SBS AUSTRALIA
A Frenchman wanted over the 2003 suicide attacks in Casablanca that killed 33 people has been arrested at Munich airport.
Authorities in Morocco had issued an international arrest warrant for the 37-year-old French national of Moroccan origin, who was arrested while in transit in Munich with his family on Monday, German police said in a statement.
The suspect is being held in custody ahead of his eventual extradition, German police said, adding that he had arrived in Munich en route from France to Dubai.
A Moroccan security source and French police later named the suspect as Fouad Charouali.
A French police source also noted that he had already been sentenced by a French court in July 2007 to eight years in prison for his participation in a cell that provided support to Casablanca suicide bombers.
According to the charges laid against him then, Charouali had housed members of a Moroccan Islamist group which is suspected of having masterminded the Casablanca attacks.

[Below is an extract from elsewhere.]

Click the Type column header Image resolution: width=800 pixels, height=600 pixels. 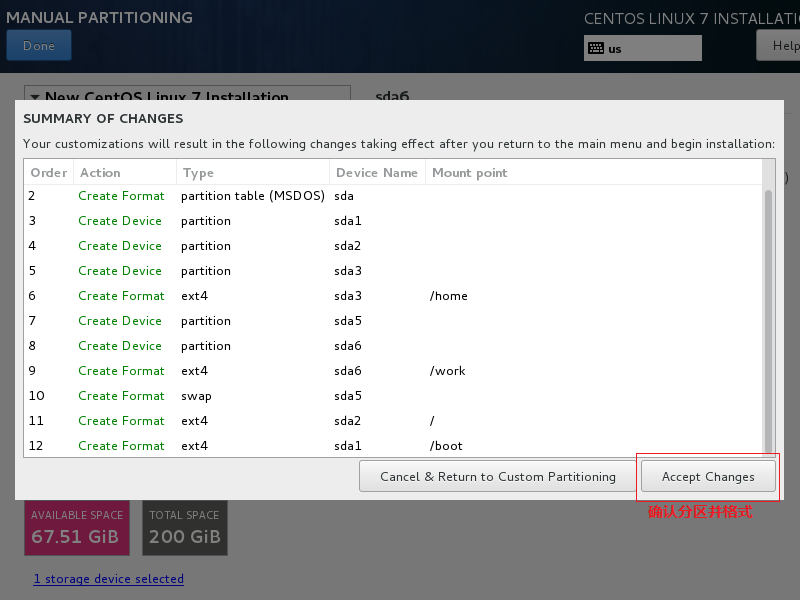tap(198, 173)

It is unclear when he was released from prison.
Asked why he was not detained in Paris as he was leaving for Munich, the French police source noted that there are no police checks in place for flights from France to Germany due to their passport-free travel agreement under the Schengen borderless zone.
The May 2003 suicide bombings in the coastal city of Casablanca were the deadliest ever in Morocco. Forty-five people died including 12 suicide bombers, and dozens more were wounded.
The north African kingdom was hit by another bombing in April last year when 17 people were killed in an attack on a Marrakech cafe, dealing a heavy blow to the tourist industry.